Selected excerpt:
---+---

Radio & Television News was a magazine for professionals and the editors wanted to create a magazine for hobbyists. Ziff-Davis had started Popular Aviation in 1927 and Popular Photography in 1934 but found that Gernsback Publications had the trademark on Popular Electronics. It was used in Radio-Craft from 1943 until 1948. Ziff-Davis bought the trademark and started Popular Electronics with the October 1954 issue.

Many of the editors and authors worked for both Ziff-Davis magazines. Initially Oliver Read was the editor of both Radio & Television News and Popular Electronics. Read was promoted to Publisher in June 1956. Oliver Perry Ferrell took over as editor of Popular Electronics and William A. Stocklin became editor of Radio & Television News. In Radio & TV News John T. Frye wrote a column on a fictional repair shop where the proprietor, Mac, would interact with other technicians and customers. The reader would learn repair techniques for servicing radios and TVs. In Popular Electronics his column was about two high school boys, Carl and Jerry. Each month the boys would have an adventure that would teach the reader about electronics.

By 1954 building audio and radio kits was a growing pastime. Heathkit and many others offered kits that included all of the parts with detailed instructions. The premier cover shows the assembly of a Heathkit A-7B audio amplifier. Popular Electronics would offer projects that were built from scratch; that is, the individual parts were purchased at a local electronics store or by mail order. The early issues often showed these as father and son projects.

---+---

Exercise data:
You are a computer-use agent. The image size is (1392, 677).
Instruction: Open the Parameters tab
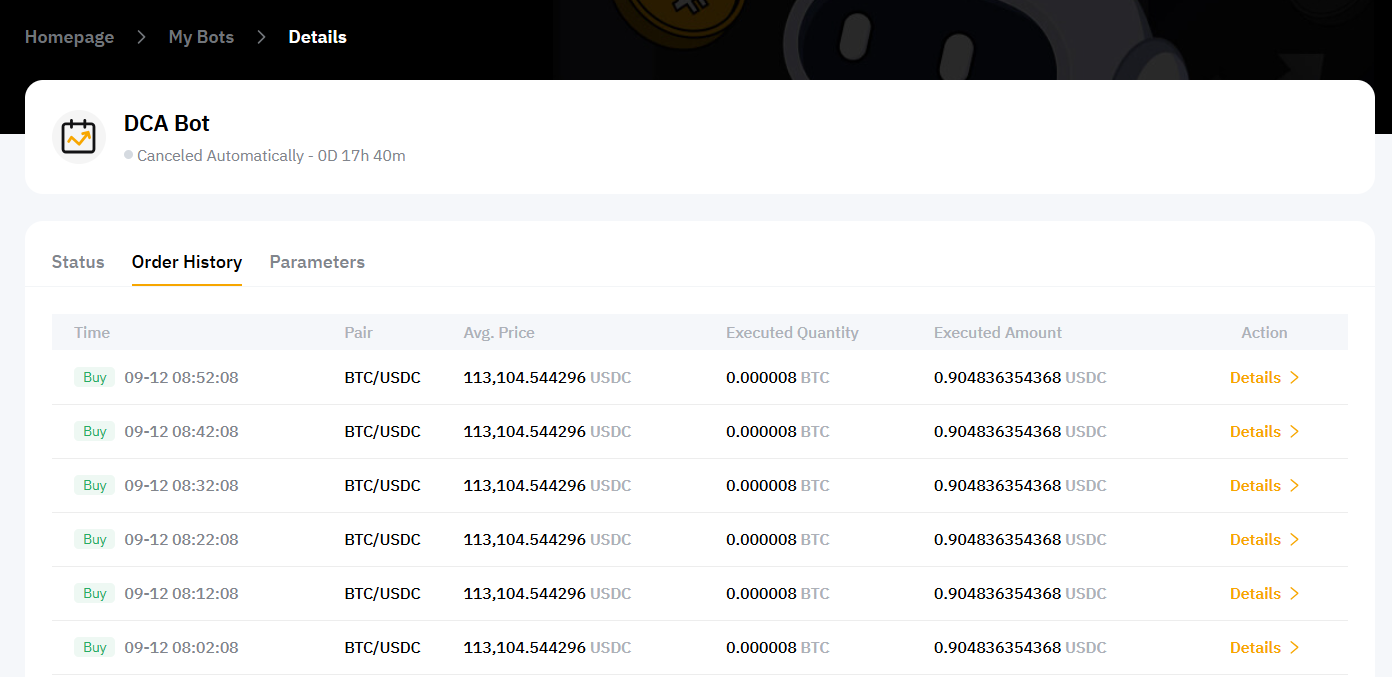coord(317,262)
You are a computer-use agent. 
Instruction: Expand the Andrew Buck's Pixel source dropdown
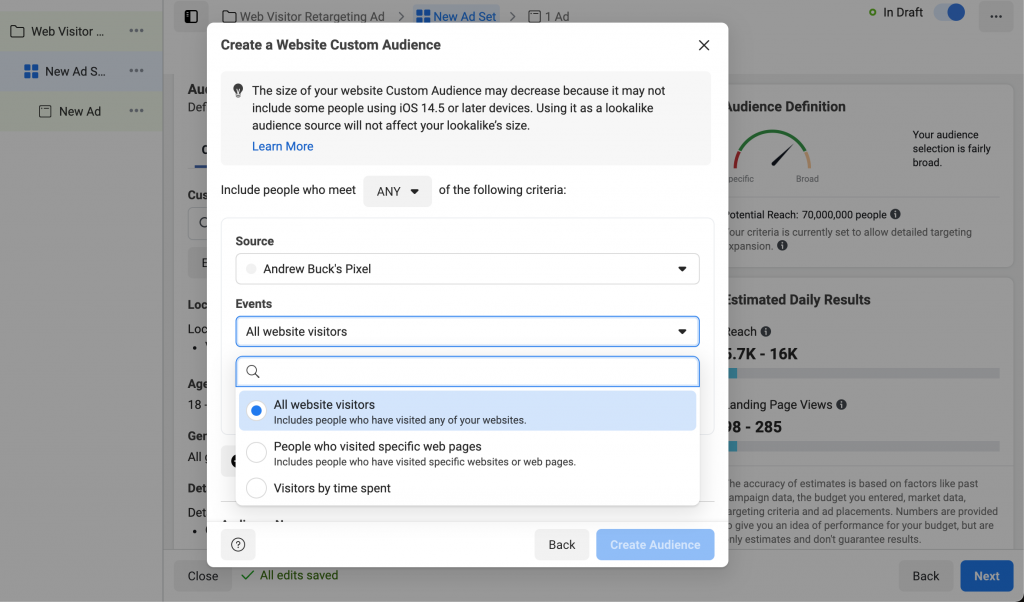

---+---

Task instructions:
(1) Answer these questions using the Popular Electronics excerpt:
(a) Which issue did Ziff-Davis start Popular Electronics with?
(b) Who became editor of Radio & Television News after Oliver Read was promoted to Publisher?
(c) What does the premier cover show?
(2) Rewrite the paragraph of the Popular Electronics excerpt that begins "By 1954 building audio and radio kits" as a short list that keeps its main facts.
(3) Write out everything in the Popular Electronics excerpt from "By 1954 building" down to "and son projects.", copied word for word.
The items have no connection to the text on Popular Electronics.

Solved tasks:
(1)
(a) The October 1954 issue.
(b) William A. Stocklin.
(c) The assembly of a Heathkit A-7B audio amplifier.

(2)
- By 1954, building audio and radio kits was a growing pastime.
- Heathkit and others sold kits with all parts and detailed instructions.
- The premier cover shows the assembly of a Heathkit A-7B audio amplifier.
- Popular Electronics offered projects built from scratch, with parts bought at a local electronics store or by mail order.
- Early issues often presented these as father and son projects.

(3)
By 1954 building audio and radio kits was a growing pastime. Heathkit and many others offered kits that included all of the parts with detailed instructions. The premier cover shows the assembly of a Heathkit A-7B audio amplifier. Popular Electronics would offer projects that were built from scratch; that is, the individual parts were purchased at a local electronics store or by mail order. The early issues often showed these as father and son projects.